2026-04-14

AI Coding Workflow

I started coding with AI using Claude Code a few months ago, and was blown away with what it can do. At first I was using Claude for everything, but pretty soon I started to realize how fleeting the usage is on the pro plan. So I started experimenting with local models to reduce my Claude usage and came up with this system:

(Note: I use Ubuntu for my daily driver, so this will be linux-biased)

The Workflow

Step 1:

Use a free ChatGPT or other account for brainstorming or general chatting.

Brainstorming is one of the best things about using AI since it knows what tools are available to use. Things I might have built from scratch, it can suggest a tested and polished library for. But doing this on your paid account (Claude in my case) can eat into your usage. Get your idea formed on a free account, then ask it to give you a comprehensive prompt to generate a plan to build the project.

Step 2:

Plan on your paid account.

Take that prompt to the most advanced model you've got (or a smaller model for a smaller project) for the architectural planning. This is high-value work, and we need to save our tokens to do as much of this as possible. I generally use Claude Opus for planning, and that is an extremely expensive model that burns through your usage surprisingly fast.

Step 3:

Build locally.

Actually writing the code is the easy part for an AI coding assistant. Direct a local model to execute the plan generated by your paid model so you don't unnecessarily drain your usage. I was using qwen3-14b locally for a while, but I recently discovered that google is currently offering access to their latest model on the cloud for free. This is a dense 31b model that I wouldn't be able to practically use on my laptop, and I've found it to be excellent at executing plans and even troubleshooting. This should also be your go-to for asking questions about your codebase, since it has direct access to it and is essentially free.

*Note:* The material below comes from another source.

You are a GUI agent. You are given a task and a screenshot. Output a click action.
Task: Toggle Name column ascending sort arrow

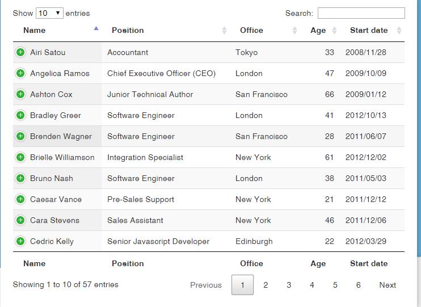[96, 28]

The Google model is gemma4:31b-cloud. You can use it by installing ollama and running this in the terminal:

ollama run gemma4:31b-cloud

Even better, install Claude Code as well and you can run it in Claude Code with:

ollama launch claude --model gemma4:31b-cloud

Environment Set-up

Claude Code has a nice feature callled opusplan which automatically switches to the Opus model when in plan mode, and then to the less expensive Sonnet model when writing code. Switching the Claude Code harness into a non-Anthropic model is a little more involved though, so I came up with these bash functions to make it easy. Add these to your ~/.bashrc file:

# Claude Code with Opus in plan mode
claude-plan() {
  unset ANTHROPIC_AUTH_TOKEN
  unset ANTHROPIC_BASE_URL
  claude --model opus --permission-mode plan "$@"
}

# Claude Code with Gemma4 via Ollama
claude-build() {
  ANTHROPIC_AUTH_TOKEN=ollama \
  ANTHROPIC_BASE_URL=http://localhost:11434 \
  claude --model gemma4:31b-cloud "$@"
}

Reload your bashrc file after editing:

source ~/.bashrc

Now you can launch the Claude Code harness with the expensive Opus model for planning, then copy the path to the plan and exit the session. Open a new session with the free Gemma 4 model, and ask it to run the saved plan that Opus made.

Context Management

This workflow also makes it really easy to manage context, since it happens almost automatically. The brain-storming session in the free LLM account provides a concise and effective prompt for the big model, and the big model provies an appropriately detailed plan document for the build model. Extraneous context is cleared automatically in each transition. If using Claude Code, remember to use the /clear command if you want to switch topics to avoid compressing the context.